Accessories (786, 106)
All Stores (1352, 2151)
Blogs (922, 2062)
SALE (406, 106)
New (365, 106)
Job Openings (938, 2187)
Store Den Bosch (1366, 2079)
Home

********************

### TO DO
Repeat the records above exactly as they appear.

### EXPECTED OUTPUT
Accessories (786, 106)
All Stores (1352, 2151)
Blogs (922, 2062)
SALE (406, 106)
New (365, 106)
Job Openings (938, 2187)
Store Den Bosch (1366, 2079)
Home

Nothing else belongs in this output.